In the magic phase, certain units can take special actions. This is intended as a catch-all for wizards, dragons, and the superhumanly skilled as well as for mundane but unusual mechanics. Currently, the only magic phase action is a horseman's second movement, which allows them to retreat before the next missile phase or advance to harass archers directly after killing the enemy's frontlines.

My next two major steps are to set up the buildings system and to significantly expand the variety of units available, including adding advancement and XP.

Currently, each province has some villages scattered about, as well as (sometimes) some towns, cities, or castles. Aside from generating income, these (except villages) provide defensive benefits. (As such, they are mostly concentrated on the left side of battlefields, since that is where the defenders begin.) I intend to allow factions to build more revenue-generating settlements, defensive fortifications, and special buildings with diverse benefits.

Additionally, I intend to do a lot of work on the current unit system. I need to figure out which units can be recruited by whom and how units can advance.

Advancement shouldn't be too tricky, but there are some thorns. In Wesnoth, I find the minigame of tactically weakening enemies so that your shaman or whatever can get the final blow (and thus the valuable XP) extremely tedious. Currently, my plan is to randomly distribute 1XP for every enemy that fled or died in a skirmish. The randomness might be obnoxious, but I think it'll support a more diverse set of strategies and play-styles.

I'll outline my plan for what XP does too. Once units have a certain (low) amount of XP, they become a veteran unit, with slightly higher stats. Some unit types (e.g., mages, possibly) might advance to a new kind of unit (e.g., red mage, green mage, white mage) but most (or perhaps all) will not. At a significantly higher threshold, units will become elite. Most units will branch off at this point, though usually it will be possible to forgo specialisation (e.g., a cavalry might become a knight or simply an 'elite cavalry'). Then, units can, again at a much higher threshold, become champion/royal/supreme/paramount (not sure yet) units.

Other than that, the question is how to manage access to unit types. One idea is an actual culture system, where there are several different cultures to which a faction might belong, some human and some elvish or dwarvish or what-have-you. Perhaps some humans can recruit clerics, whereas others have access to more powerful mages, or assassins, or stranger units. How this would interact with bandits, elves, dwarves, or aimless peasant factions (tangentially, beginning as a random one-province village will be the hardest difficulty setting), I cannot say.

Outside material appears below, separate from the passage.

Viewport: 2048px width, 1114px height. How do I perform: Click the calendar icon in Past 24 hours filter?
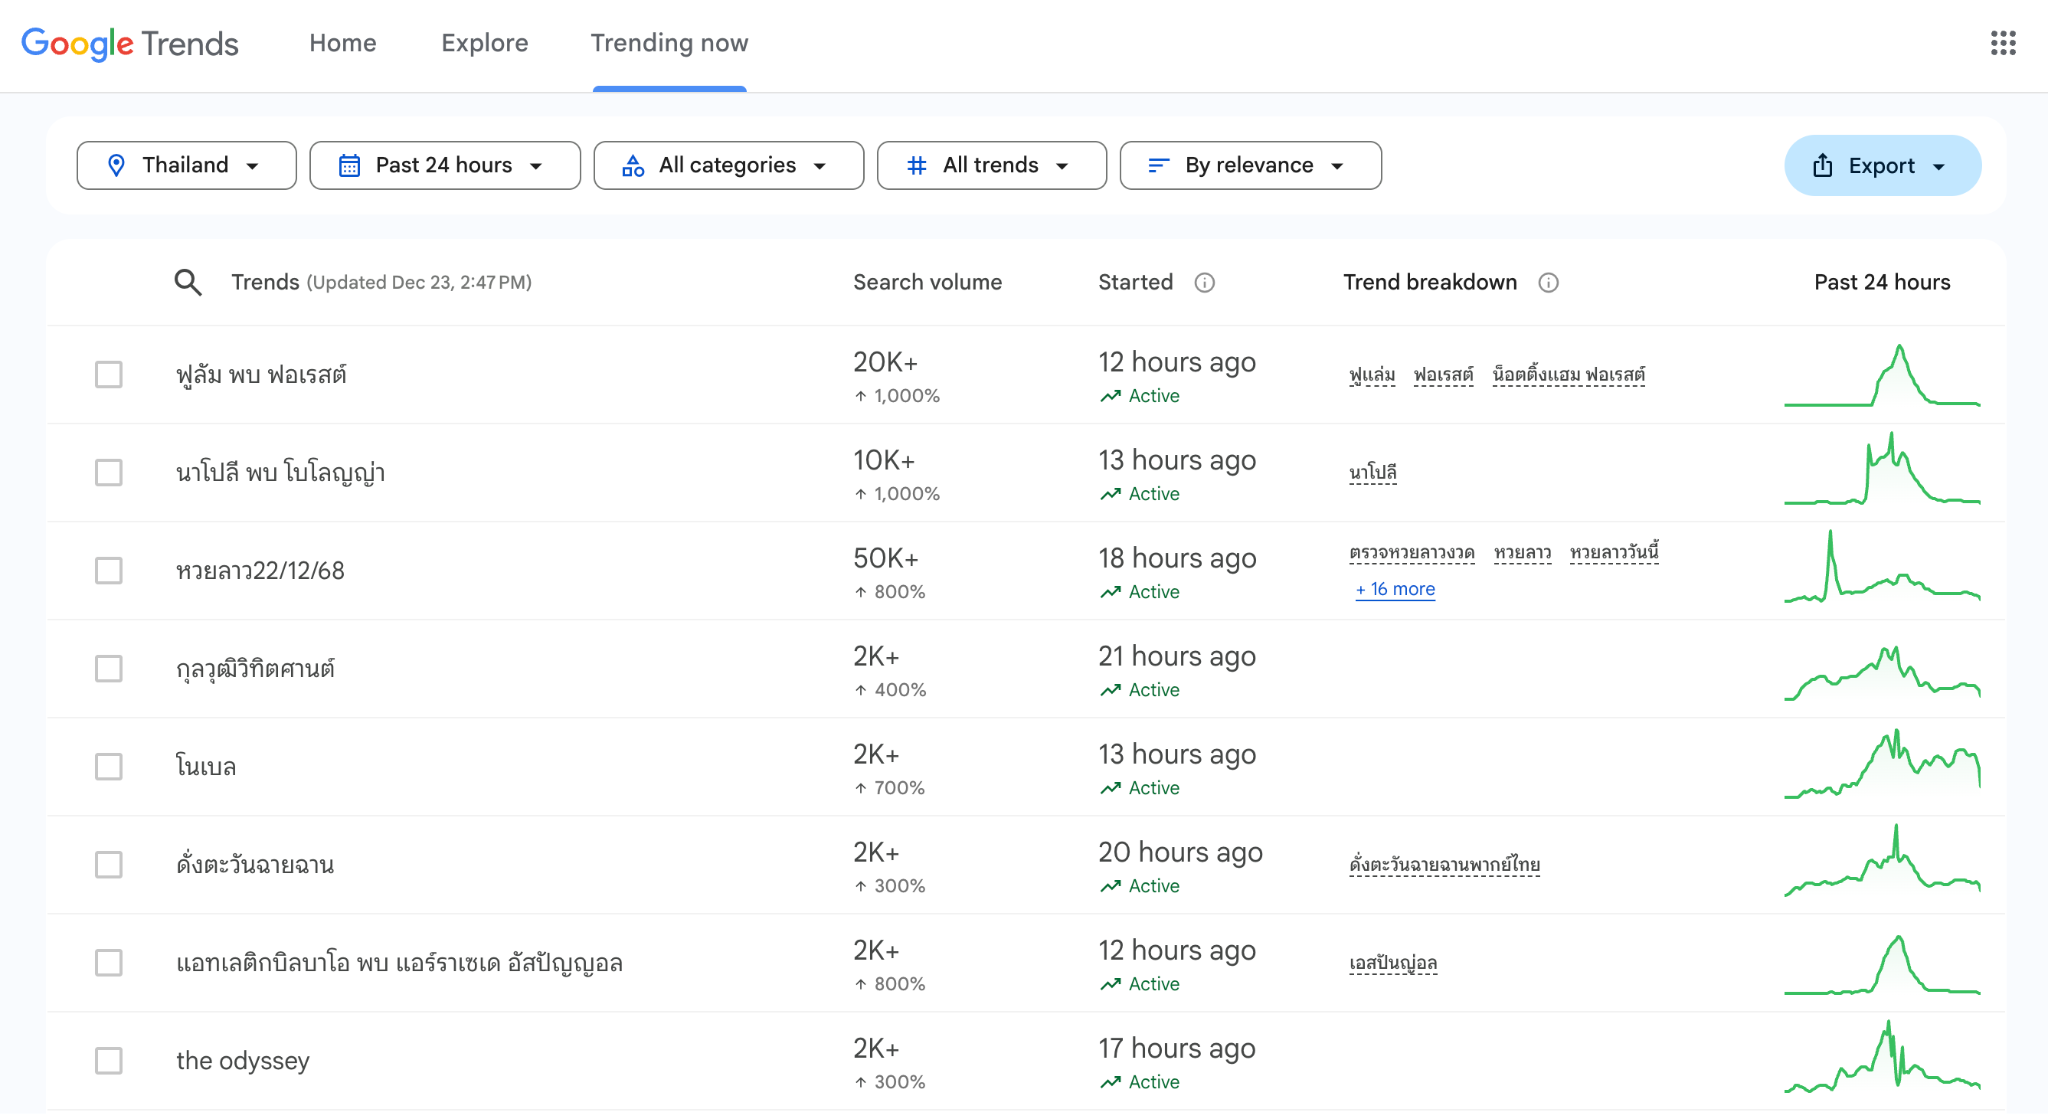coord(349,165)
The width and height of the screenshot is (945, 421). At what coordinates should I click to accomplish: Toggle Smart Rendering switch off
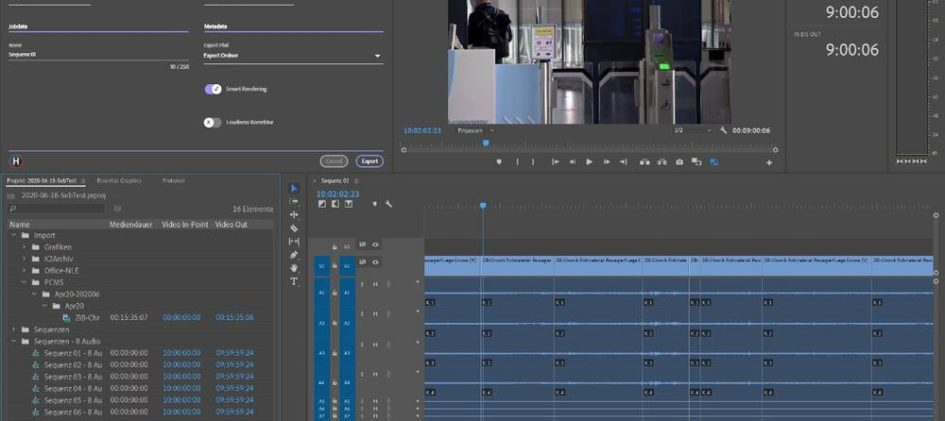[213, 89]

Alternatively or additionally, special units might be gated behind certain buildings (you must build a castle if you want knights, for instance, or a church for clerics) , procedurally-generated story threads (no idea, but it sounds cool), diplomacy (if you befriend the elves, they pronounce one of your heroes elf-friend, granting the ability to recruit their special units, or they send one of their heroes to you), special dungeon provinces (perhaps to gain necromancers, you must find a profane grimoire in a long-lost tomb).

So that's what I've made and what I'll make. Congratulations if you managed to 1) find this obscure devlog and 2) read it. I'd love to know whether anyone but me reads this, and any comments or ideas would be greatly appreciated!

I'll hopefully post more devlogs as I continue to work on Carpe Regnum.